Screenshot grounding data:
==============================
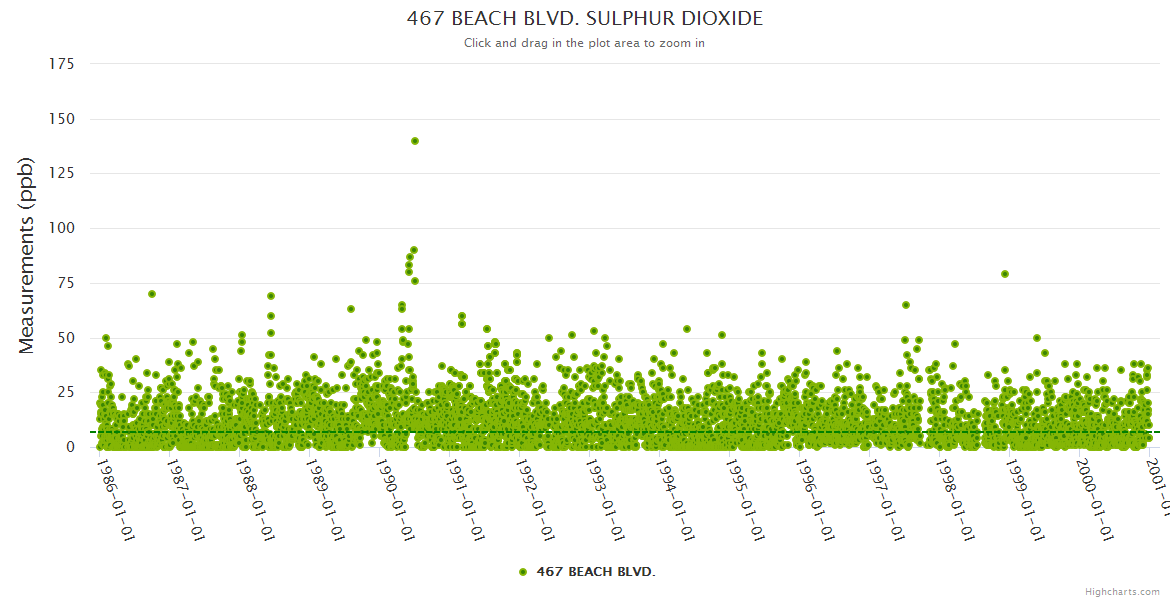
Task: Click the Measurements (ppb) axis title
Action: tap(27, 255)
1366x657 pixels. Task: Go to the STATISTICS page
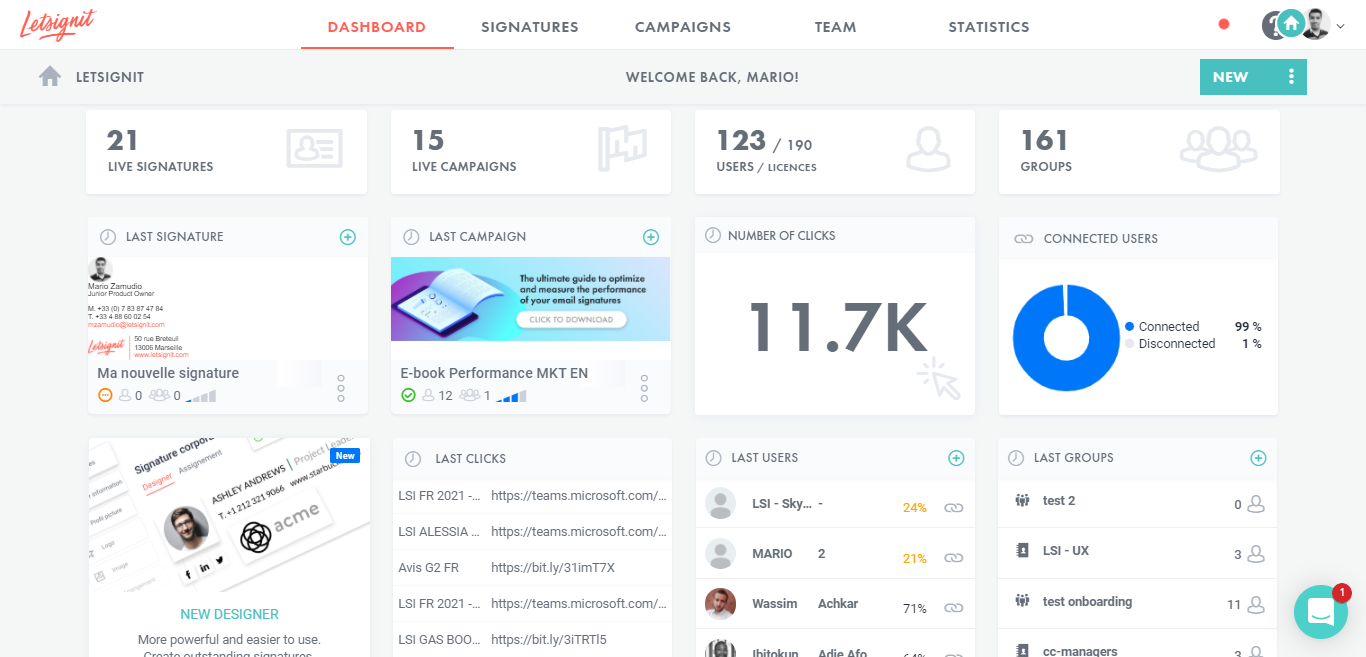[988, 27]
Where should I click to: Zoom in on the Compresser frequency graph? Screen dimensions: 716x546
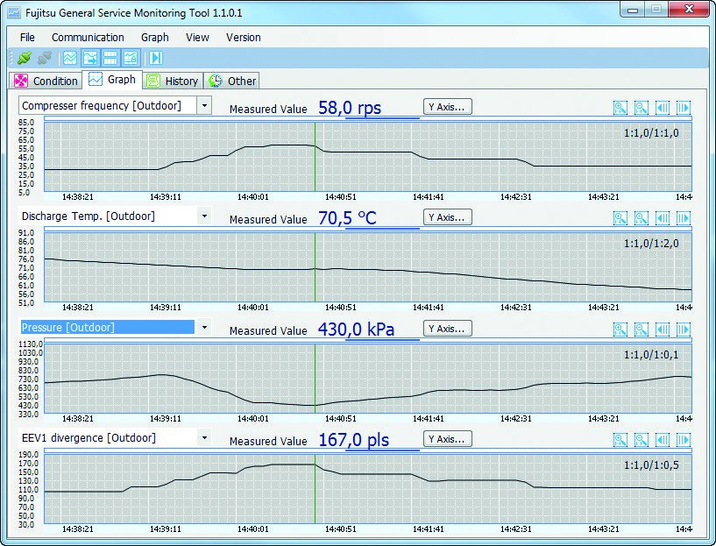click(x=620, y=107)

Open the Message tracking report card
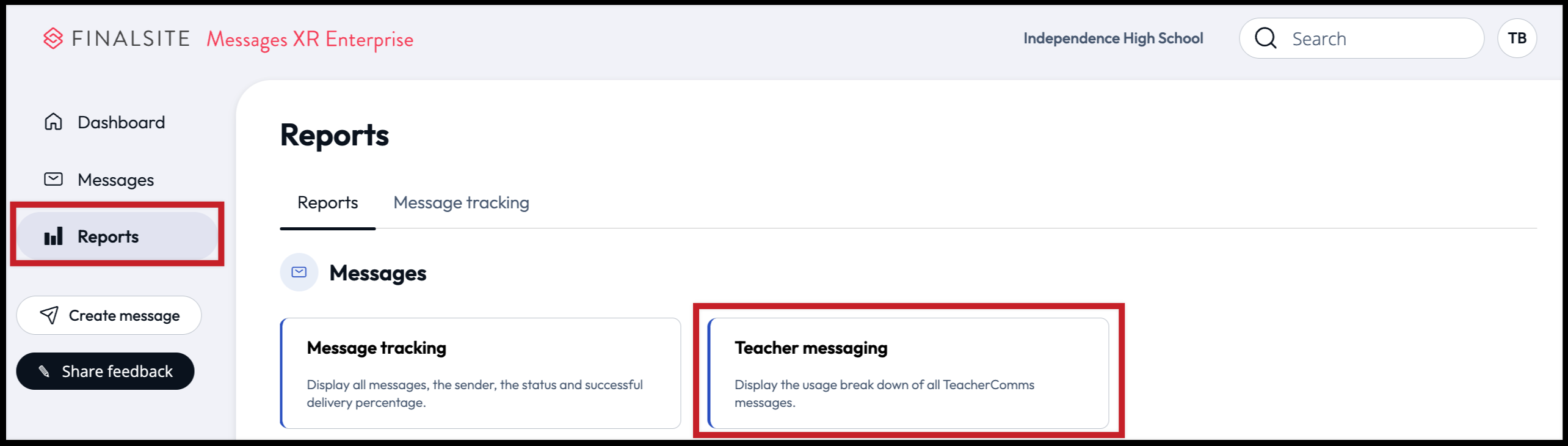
==============================
> _Task directions_
Transcribe, word for word, the line holding "1366x657 pixels. Task: Go" and all lines after it in the entries above, ending with the last. Only those lines; no pictures.

> _Reply to the exercise_
1366x657 pixels. Task: Go to the STATISTICS page
[988, 27]
Where should I click to: Zoom in on the Compresser frequency graph? Screen dimensions: 716x546
click(x=620, y=107)

Open the Message tracking report card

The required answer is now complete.